Discriminiatie is verboden; in de grondwet is vastgelegd dat we geen onderscheid mogen maken tussen mensen op basis van geloof, gender, seksualiteit, etniciteit, politieke overtuiging of fysieke of geestelijke beperking. Dat lijkt helder, maar het laat de vraag open wanneer er sprake is van discriminatie. Lieke Asma ging daarom tijdens Het Filosofisch Diner in op de vraag wat discriminatie eigenlijk is en hoe we het kunnen voorkomen.
Volgens haar is het grootste deel van discriminerend gedrag onbedoeld of onbewust: we denken dat we juist handelen, willen dat ook, maar maken in de praktijk keuzes die toch door laten schemeren dat we discrimineren. Uitgebreid psychologisch onderzoek heeft dit wetenschappelijk aangetoond, maar geeft volgens Asma geen bevredigende verklaring voor de discrepantie tussen wat we doen en wat we denken dat we doen.

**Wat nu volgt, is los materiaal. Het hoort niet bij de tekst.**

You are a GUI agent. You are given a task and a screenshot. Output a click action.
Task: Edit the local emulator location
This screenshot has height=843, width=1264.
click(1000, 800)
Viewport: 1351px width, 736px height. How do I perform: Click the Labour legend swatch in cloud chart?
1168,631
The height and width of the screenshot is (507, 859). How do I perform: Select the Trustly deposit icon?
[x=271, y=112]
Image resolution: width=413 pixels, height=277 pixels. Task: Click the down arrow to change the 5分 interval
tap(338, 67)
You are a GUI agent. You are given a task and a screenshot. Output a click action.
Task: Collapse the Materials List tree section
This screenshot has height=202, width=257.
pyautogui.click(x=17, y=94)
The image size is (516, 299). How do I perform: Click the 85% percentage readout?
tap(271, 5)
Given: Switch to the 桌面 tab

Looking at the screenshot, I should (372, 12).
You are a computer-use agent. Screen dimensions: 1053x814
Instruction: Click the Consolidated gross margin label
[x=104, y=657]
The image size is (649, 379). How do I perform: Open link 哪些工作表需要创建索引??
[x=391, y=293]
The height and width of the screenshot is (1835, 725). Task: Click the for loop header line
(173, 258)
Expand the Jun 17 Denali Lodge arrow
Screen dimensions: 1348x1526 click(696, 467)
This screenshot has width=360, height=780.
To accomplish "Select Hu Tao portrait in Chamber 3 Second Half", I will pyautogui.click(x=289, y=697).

Ze bepleitte daarom een perspectief dat niet zozeer is gericht op degene die (onbedoeld of onbewust) discrimineert, maar juist op de context waarin dat gebeurt. Daarbinnen speelt namelijk altijd een maatschappelijk ingebedde normativiteit mee, die ons handelen mede bepaalt. Zo kan het dat het geslacht bij de keuze tussen een mannelijke en vrouwelijke sollicitant meespeelt, omdat er nog steeds een maatschappelijke norm bestaat die de voorkeur geeft aan mannen boven vrouwen. Ook als we die norm niet onderschrijven.
Hoe herkennen we gevallen van discriminatie dan? En hoe veranderen we die patronen? Normen, zo klonk het uit het publiek, zijn abstracte gedragsregels. We kunnen ze wel expliciet maken om bewustzijn ervan te creëren, maar de uitdaging is juist om ze in concrete situaties te herkennen en ze van daaruit aan de kaak te stellen. Een oefening die vraagt om flink wat reflectie en een open houding. Die was er tijdens het diner gelukkig al wel, nu nog in de rest van de wereld.